The most important element of the UNESCO citation is that it points to time being a structure external to the monument being judged. That is, the experts are working with a certain vision of positively valued progress of time (evolution from Sassanid to early Islamic to later buildings in Central Asia). The mosque counts as universal heritage because it exemplifies this ideology of time. If what we observe in it could not be correlated with the implicit timeline, it would presumably count as local rather than universal heritage. The mosque’s universal value resides in the fact that it both affirms an existing authoritative temporality and contains rich evidence to reinforce it.
clocks
The massive clock on top of a skyscraper that has loomed over the Ka’ba in Mecca since 2010 and is meant to compete with other iconic markers of global time such as Big Ben in London.
SOURCE
Photo 151689637 © Ahmad Faizal Yahya | Dreamstime.com
A clock in the shape of the Ka’ba that plays the call to prayer, coordinating between global time (in Hijri and Gregorian calendars) and local times in a city for the five daily prayers.
SOURCE
Photo © Shahzad Bashir (2021)
Go to next slide
One striking aspect of the UNESCO valorization is that it contains no reference whatsoever to the human actors who created the monument and have continued to augment it for more than a thousand years. Consider, for example, the citation in comparison with the stack of three temporalities found in the mihrab I discuss in the section “Events and Narratives” in this chapter: the monument’s relationship to Prophet Muhammad’s sayings, messianic expectations of Twelver Shi’i Muslims, and particular ambitions of a Mongol king and his ministers. The same goes for the extensive imbrication of the notion of paradise into Isfahan whose characteristics I explore through local histories (“Tropes”), a universal chronicle (“Politics”), and the story of a miracle that cured a woman in the nineteenth century (“Life Stories”). Quite remarkably, then, time as lived in and around the Friday mosque in Isfahan for centuries is irrelevant in the UNESCO perspective.

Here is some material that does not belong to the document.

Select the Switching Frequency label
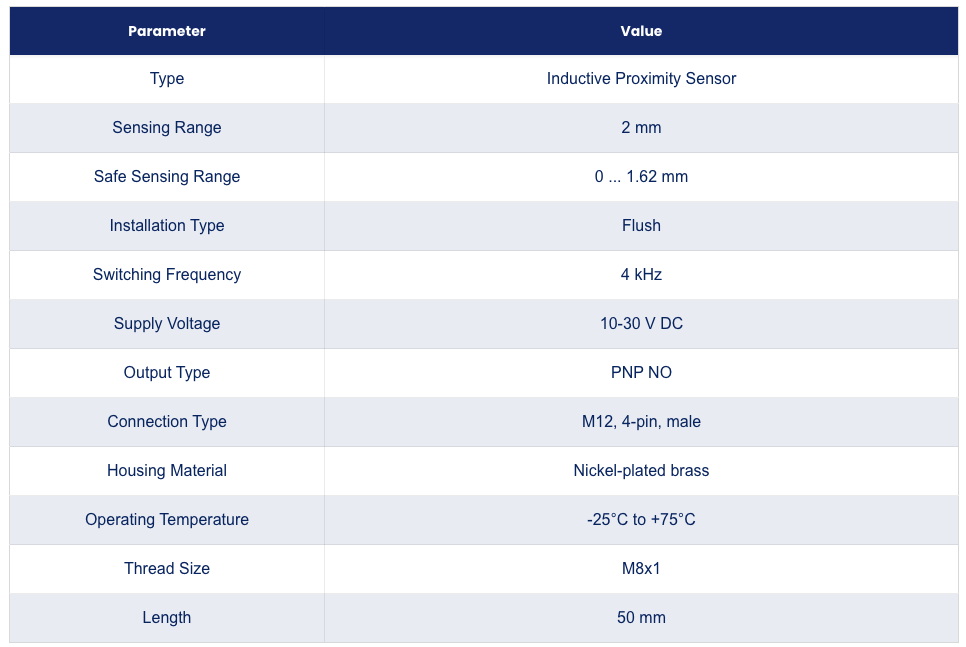966x647 pixels. 167,275
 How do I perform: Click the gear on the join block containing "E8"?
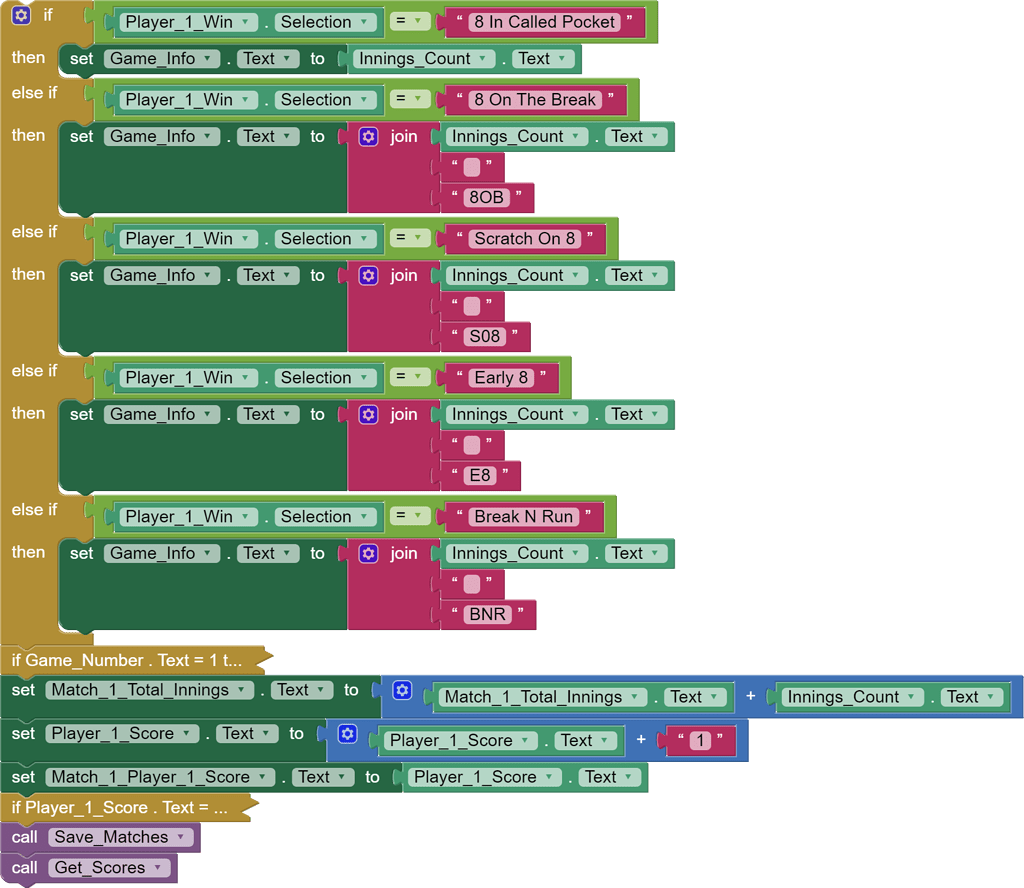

It needs emphasis that the contrast between temporalities is not keyed to an Islamic insider-outside dynamic. The issue is not that Muslims have a certain view of time and the modern experts who run UNESCO have another. As discussed throughout this book, premodern Muslims held any number of different views on time, some of which could be in radical opposition to that of other Muslims. Moreover, for many modern Muslims, the UNESCO view of time is more intuitive and valuable than what may be found in old texts and buildings. UNESCO’s own evaluations of a site such as the Friday mosque involved considering the views of many Muslims. Indeed, contemporaneous to us, Muslims have been invested heavily in creating distinctly modern regimes of time meant to compete within the economy of modern global time rather than trying to subvert it via reference to ancient matters. There is, then, no universal “Islamic time” out there that can be invoked to make sense of monuments in Isfahan.
By pointing to what is missing in the UNESCO citation, I am not claiming that a single other perspective would somehow be better. Both here and throughout this book, I emphasize the multiplicity of temporal frames that matter for interpreting evidence pertaining to Islam. When it comes to temporality, variability is our greatest asset for creating compelling narratives about the Islamic past.